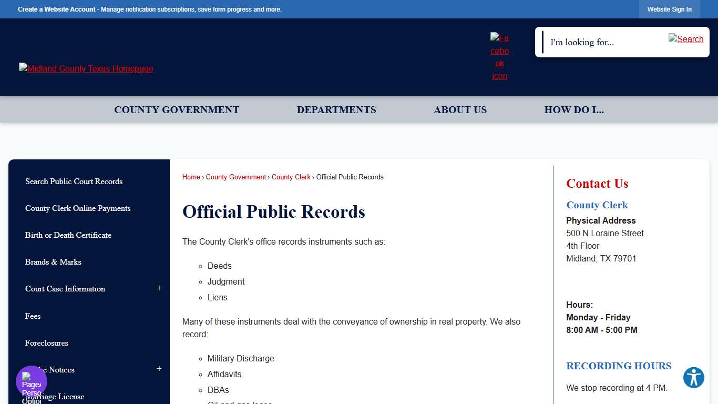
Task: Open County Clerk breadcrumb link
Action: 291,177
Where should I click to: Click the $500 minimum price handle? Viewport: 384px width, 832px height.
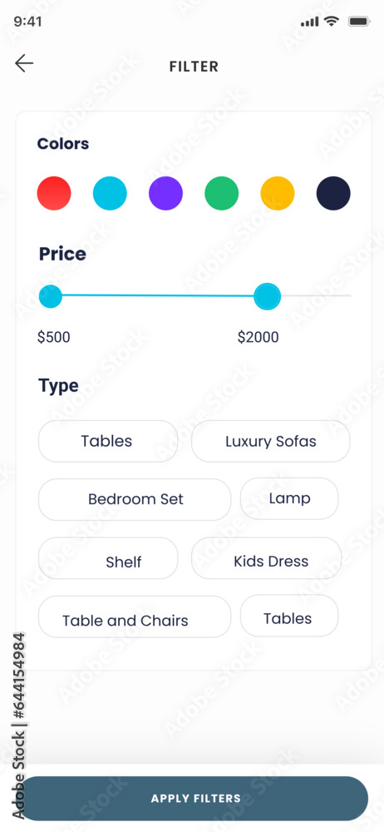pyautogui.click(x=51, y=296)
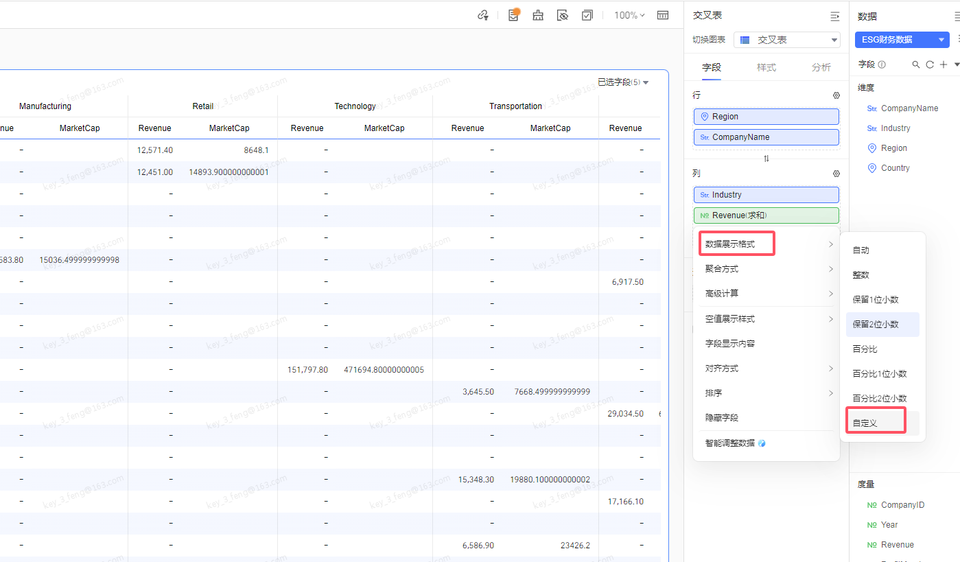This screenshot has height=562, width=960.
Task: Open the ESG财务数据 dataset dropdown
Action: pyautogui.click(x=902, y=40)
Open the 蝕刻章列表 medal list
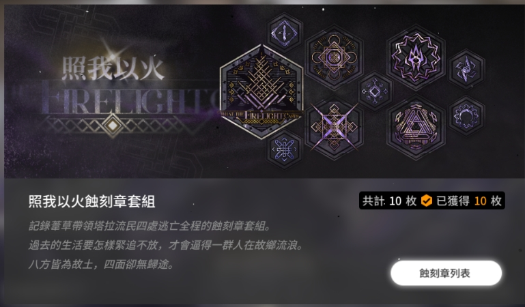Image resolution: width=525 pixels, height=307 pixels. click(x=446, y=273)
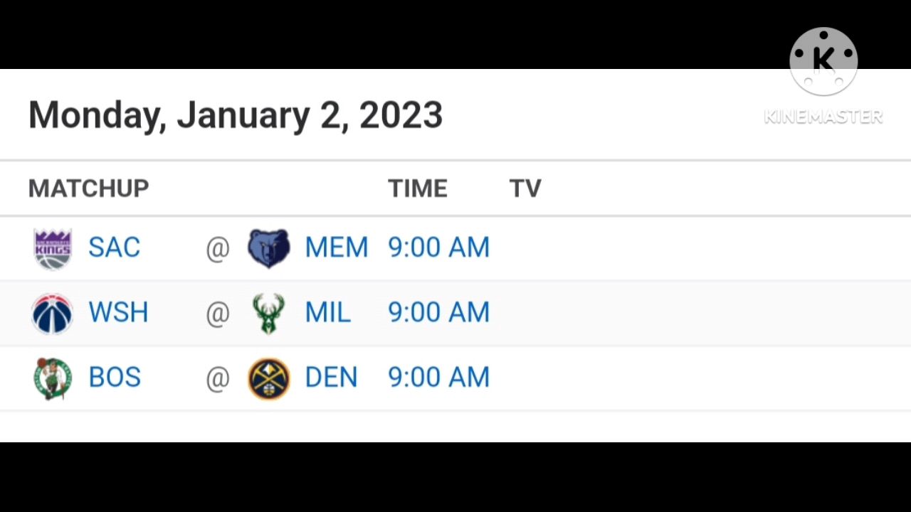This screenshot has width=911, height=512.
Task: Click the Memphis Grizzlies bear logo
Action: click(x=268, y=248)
- - - - -
§ EXERCISE DIRECTIONS
Take the lines from the one containing "Where should I" through the last line of the listing and repeat them exactly. Omit the pictures.

§ ANSWER TO THE EXERCISE
Where should I click to: Click the $500 minimum price handle? Viewport: 384px width, 832px height.
pyautogui.click(x=51, y=296)
This screenshot has height=562, width=960.
Task: Open the ESG财务数据 dataset dropdown
Action: pyautogui.click(x=902, y=40)
Open the 蝕刻章列表 medal list
Image resolution: width=525 pixels, height=307 pixels. click(x=446, y=273)
This screenshot has width=911, height=512.
Task: Click the Memphis Grizzlies bear logo
Action: click(x=268, y=248)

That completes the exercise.